One very basic mapping table in Messaging Server is the character set conversion table. The name of this table is CHARSET-CONVERSION. It is used to specify what sorts of channel-to-channel character set conversions and message reformatting should be done.

On many systems there is no need to do character set conversions or message reformatting and therefore this table is not needed. Situations arise, however, where character conversions must be done. For example, sites running Japanese OpenVMS may need to convert between DEC Kanji and the ISO-2022 Kanji currently used on the Internet. Another possible use of conversions arises when multinational characters are so heavily used that the slight discrepancies between the DEC Multinational Character Set (DEC-MCS) and the ISO-8859-1 character set specified for use in MIME may become an issue, and actual conversion between the two may therefore be needed.

The CHARSET-CONVERSION mapping table can also be used to alter the format of messages. Facilities are provided to convert a number of non-MIME formats into MIME. Changes to MIME encodings and structure are also possible. These options are used when messages are being relayed to systems that only support MIME or some subset of MIME. And finally, conversion from MIME into non-MIME formats is provided in a small number of cases.

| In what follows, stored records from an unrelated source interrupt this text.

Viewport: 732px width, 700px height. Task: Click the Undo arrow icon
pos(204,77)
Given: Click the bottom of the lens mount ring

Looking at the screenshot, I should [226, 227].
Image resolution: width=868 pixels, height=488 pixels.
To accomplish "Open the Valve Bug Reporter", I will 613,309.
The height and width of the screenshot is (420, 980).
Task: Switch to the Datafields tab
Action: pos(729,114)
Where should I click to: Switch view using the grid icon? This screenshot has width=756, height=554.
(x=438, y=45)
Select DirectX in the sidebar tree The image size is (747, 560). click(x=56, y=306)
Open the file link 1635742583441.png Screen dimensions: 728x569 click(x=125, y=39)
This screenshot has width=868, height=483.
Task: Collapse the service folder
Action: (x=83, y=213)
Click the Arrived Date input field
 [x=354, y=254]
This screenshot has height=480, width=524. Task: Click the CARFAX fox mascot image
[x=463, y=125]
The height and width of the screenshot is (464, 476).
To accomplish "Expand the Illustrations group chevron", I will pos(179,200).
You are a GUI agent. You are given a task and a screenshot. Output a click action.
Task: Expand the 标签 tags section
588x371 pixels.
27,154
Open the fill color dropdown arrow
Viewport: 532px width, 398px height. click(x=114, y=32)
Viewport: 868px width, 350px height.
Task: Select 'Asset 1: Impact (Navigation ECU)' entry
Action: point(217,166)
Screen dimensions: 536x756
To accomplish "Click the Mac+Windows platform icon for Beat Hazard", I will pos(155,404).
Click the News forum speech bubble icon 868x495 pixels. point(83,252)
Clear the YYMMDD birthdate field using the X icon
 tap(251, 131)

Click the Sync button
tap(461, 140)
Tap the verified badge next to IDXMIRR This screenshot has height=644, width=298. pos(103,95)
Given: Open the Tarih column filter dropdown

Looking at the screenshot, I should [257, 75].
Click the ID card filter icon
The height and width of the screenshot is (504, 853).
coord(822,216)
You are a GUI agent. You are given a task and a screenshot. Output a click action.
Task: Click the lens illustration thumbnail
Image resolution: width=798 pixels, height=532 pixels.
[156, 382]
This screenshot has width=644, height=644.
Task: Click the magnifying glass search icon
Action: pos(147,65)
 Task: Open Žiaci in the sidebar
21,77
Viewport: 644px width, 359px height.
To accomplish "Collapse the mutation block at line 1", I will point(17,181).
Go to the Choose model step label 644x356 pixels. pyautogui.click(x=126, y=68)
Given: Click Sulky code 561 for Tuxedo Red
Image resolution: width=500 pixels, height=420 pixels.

The MTA will probe the CHARSET-CONVERSION mapping table in two different ways. The first probe is used to determine whether or not the MTA should reformat the message and if so, what formatting options should be used. (If no reformatting is specified, the MTA does not bother to check for specific character set conversions.) The input string for this first probe has the general form:

IN-CHAN=in-channel;OUT-CHAN=out-channel;CONVERT

Here in-channel is the name of the source channel (where the message comes from) and out-channel is the name of the destination channel (where the message is going). If a match occurs the resulting string should be a comma-separated list of keywords. Table 13–7 lists the keywords.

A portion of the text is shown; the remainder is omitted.